My favourite place was a level of luxury that was entirely new to me*. It had plush sunbeds, straw umbrellas and a decent menu. I sat there for hours reading, writing, chatting, people-watching, eatting, swimming, almost always staying to watch the sun sink down into the horizon. The staff were attractive young people in 90s clothing (or no clothing “I didn’t recognise that guy with his shirt on!”). Periodically, I said ‘no, thank you’ to people selling doughnuts, massages, fake designer handbags, shell bracelets and sunglasses. But other than that, it was blissful.
I swam until I got pruney. We bought snorkels and saw a bunch of fish which, of course, prompted a ‘school’ joke. I then had to explain the joke (if we can call it that?) to my Italian girlfriend and hung my head as it died. We watched sea birds swooping to pluck fish from the sea for their dinner.
We spent one day on the South of the island on a beach lined with palm trees. It was busy but not crowded, the cicadas chattering all day until sundown.
I was, by some margin, the palest person on the beach. I sunscreen-ed, on average, 6 times a day and was very proud not to get burnt once. This was the one I used, spraying it on my limbs as if it were furniture polish. In no time, it’s sticky residue coated every pen I had.
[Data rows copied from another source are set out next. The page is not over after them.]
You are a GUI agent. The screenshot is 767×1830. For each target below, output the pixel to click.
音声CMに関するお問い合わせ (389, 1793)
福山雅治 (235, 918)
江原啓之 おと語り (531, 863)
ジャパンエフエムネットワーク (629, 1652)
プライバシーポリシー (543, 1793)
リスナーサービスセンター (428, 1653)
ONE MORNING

I did get ‘some colour’ which I think is both a euphemism for sunburn and a smart way to calm a person who gets anxious about sunburn. (Am I the only one who has deeply internalized the risks of sun exposure?)
I was a lot more comfortable on the beach than I expected. I brought what I’ve always thought of as the “sucky in” swimsuit but hated wearing it. The beach was full of bodies of all shapes, sizes and shades. Mine was just another imperfectly shaped body that (at least for the moment) is doing everything that it needs to do (breathing, surviving, carrying me around) very well.
It changed my relationship with my body to be around such nakedness, though I did have some ugly thoughts this morning when I caught a glimpse of myself in the mirror. (More of my thoughts on bodies and size over here.)
Also having spent my formative years on Irish beaches where people wrap themselves in towels, stand on one leg and contort themselves into all kinds of shapes in order to get their wet togs off, it was a revelation to see a (French?) woman simply take off her bikini bottoms and pull on her knickers.
We took hundreds of photos and I saved every memento I could for the scrap book. A holiday is pleasurable in three ways: when you’re planning it, when you’re living it and when you’re remembering it. I made a list of things I could do to keep the holiday spirit alive.
In the photos, it turns out I’m the Chandler of the relationship who can’t figure out how to take a decent photo. I got better as the trip went on. If you want someone to take your photo, look for young women. They know how to do it. I watched influencers photograph each other on the beach and then huddle around the phone to review the shots. When people ordered cocktails, they held them up to the horizon to take a photo. I also tried that but it wasn’t nearly as photogenic with a tall glass of green detox juice. One evening, we had a DIY aperitivo on the beach with my girlfriend enjoying a spritz while I sucked on a juice box like a 5 year old.
Before this, I had never taken a 2 week holiday. I had never given myself the chance to step out of ‘normal’ life entirely, and feel what it’s like to slow down, to get restless and lean into it. I knew I was unlikely to sink into mindless rest without some amount of panic about the passage of time and what has been achieved. I brought some meaty books and spent several days writing long essays on the beach. I also got some proper exercise most days, which I think was essential for my mental health. I brought a travel yoga mat (& used it most mornings) and took long swims in the sea. It was a lot easier than I expected. Turns out, I really needed a break and was really ready to take one.
Santorini
For our last two days, we took the ferry to Santorini. The island is the remnants of a volcano that erupted in 1600 BC and is now a picturesque (but pricey) holiday destination. Santorini was too touristy for my liking. It’s expensive and crowded, without delivering any real value. But you can’t deny the views. The views are amazing.
The food
The food was amazing. I love mousakas (planning to make a vegetarian version), souvlaki and so many amazing salads (greek, davos, tuna). Of course, the seafood was amazing. On several nights, we split a fish from the catch of the day. It’s a palaver to eat a whole fish, but it was delicious. (I enjoyed the scales less; it always felt like I was eating contact lenses!) The only thing that disappointed was the lamp chops which were a pain to eat and delivered very little reward. As always, eating red meat left me feeling sluggish and regretful.
Best things I brought
These earplugs, which I bought off instagram and use all the time.
A big sarong - for laying on sunbeds, protecting myself from the sun etc
A thin travel yoga mat (heard this suggested on this podcast and am so glad I bought one)
Dioralyte. It was vile, but helped during the first melty days in Athens.
4 books & the kindle- very glad I brought paperbacks which were perfect for the beach. The kindle just felt too artificial, but it was perfect for the plane.
Multiple options of togs, sunglasses and hats. It was so nice to have a bit of variety in what I was wearing everyday. (I need a second beach cover up though and a bigger towel.)
Many, many, many moisturising products. At the end of one day, I joked to my girlfriend that my skin was so dry I felt like the fish she cooked in salt.
The perfect beach bag. (Pictured above, sadly no longer for sale)
I wish I’d brought the iPad pen - writing with a sticky pen in a sandy journal has a certain charm, but the wind made it a bit of a faff. Next time I’ll bring the iPad pen so I’ve another option.
*To be fair, this is a pretty low bar. My previous holidays have involved peeing in buckets, sleeping in airports and spending less on meals than it costs to rent a trolley in the supermarket.